Although we think of PostScript mainly as a vector graphics language, it does support rasterized images. So these conversions are, in principle, quite possible. But in practice, they turn out to be awfully tricky to execute cleanly.

Problems

These conversions aren't as easy as using the netpbm package to convert among other graphics formats. For example, the otherwise very versatile anytopnm script can't handle PostScript. And, though there are programs called pnmtops and pstopnm, they have incompatible defaults and options, so that you can't just say

pnmtops image.pnm > image.ps
and then
pstopnm image.ps > image.pnm

and get the original image back again. (Indeed, that last command line will produce an empty image.pmn file, because pstopnm will write a file named image001.pnm.)

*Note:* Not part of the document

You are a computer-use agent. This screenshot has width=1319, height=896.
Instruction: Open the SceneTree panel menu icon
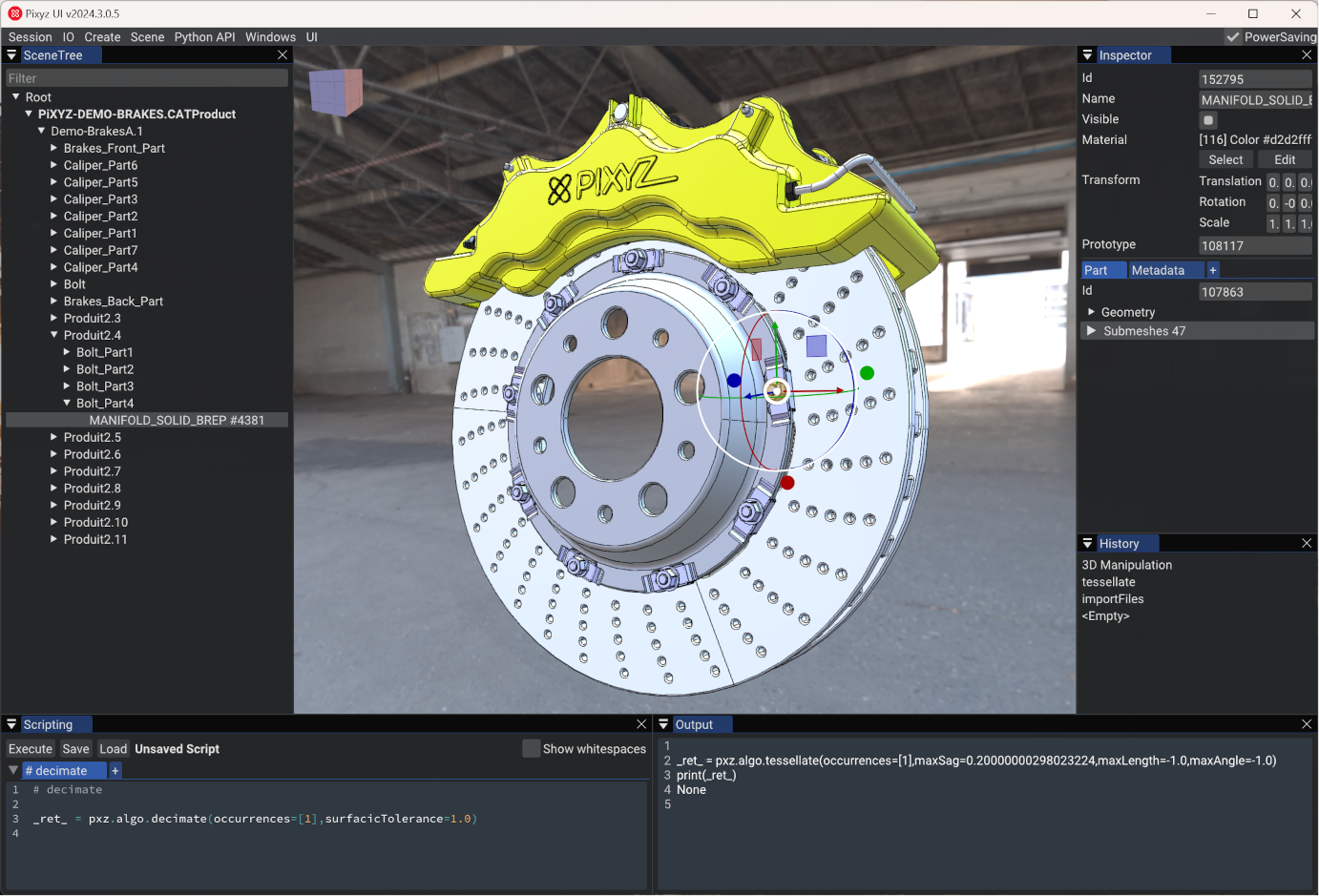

A major conflict between these two commands is that pnmtops generates a PostScript file that uses the setpagedevice command, which implicitly invokes initgraphics and so defeats the attempts of pstopnm to center and scale the image correctly. (This situation is mentioned, though rather indirectly, at the end of the pstopnm man page.) So you must ensure that the ignored transformation would actually have done nothing, if it had been executed.

Instead of using this troublesome pair of commands, you might suppose that you could use convert or the gimp to read one format and write the other. You can; but you usually find your image resized, and (often) mangled in the process. These programs actually use gs to interpret PostScript; so problems come from the arcane behavior of gs, and the difficulty of controlling it indirectly.

Conceptual difficulties

Which way is up?

One obvious source of confusion between PostScript and the PBM family of raster images is that the origin of coordinates is at the top of a PNM image, but the origin of a PostScript raster image (or page) is at its bottom.

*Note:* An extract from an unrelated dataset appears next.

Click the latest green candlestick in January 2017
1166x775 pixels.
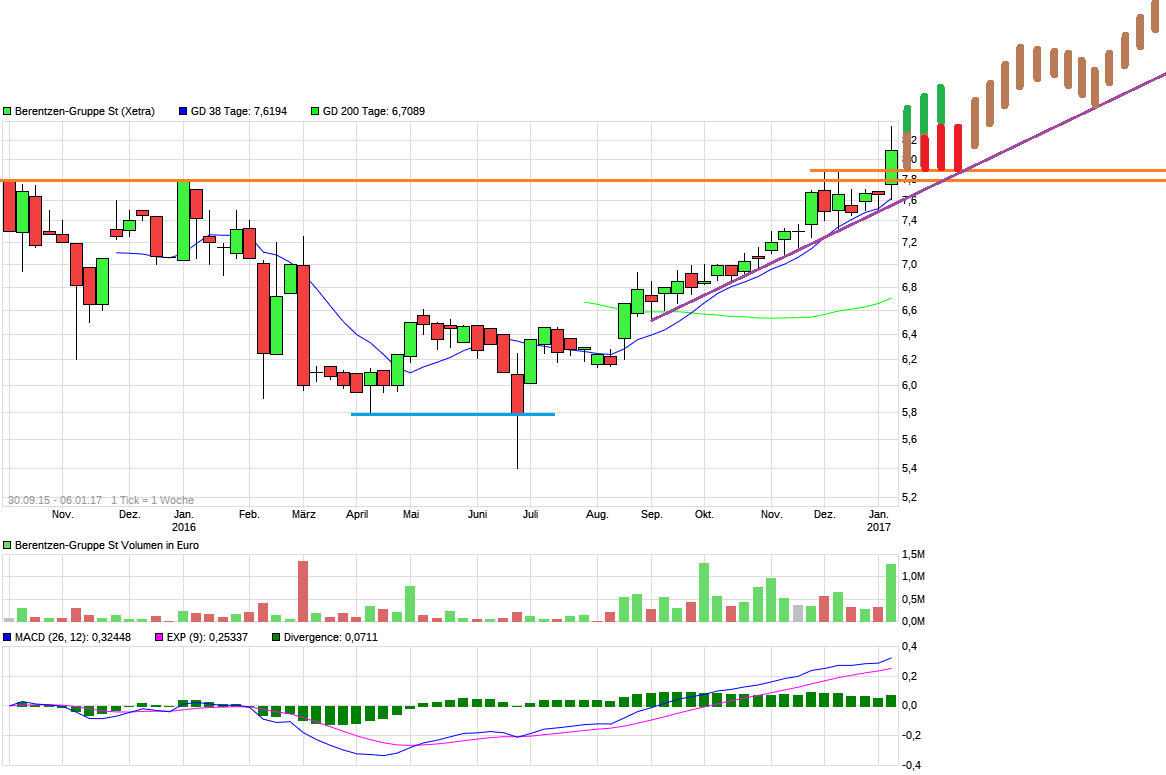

However, this turns out not to be a serious problem. On the one hand, the conversion commands handle this directional problem automatically; on the other, even raw PostScript code has a simple way to invert an image (by changing the sign of one or more elements in the transformation matrix). Unless you delve into the actual PostScript code of a page, this reversal of the positive y direction isn't apparent.

Pixels and points

There is another, less obvious, difficulty in such conversions. The image pixels in raster images are usually addressed by (dimensionless) row and column numbers. But in PostScript, the coordinates in raster images, like everything else, are expressed in points, which have dimensions: 1 pt = 1/72 inch. That means you have to keep track of units in converting to or from PostScript.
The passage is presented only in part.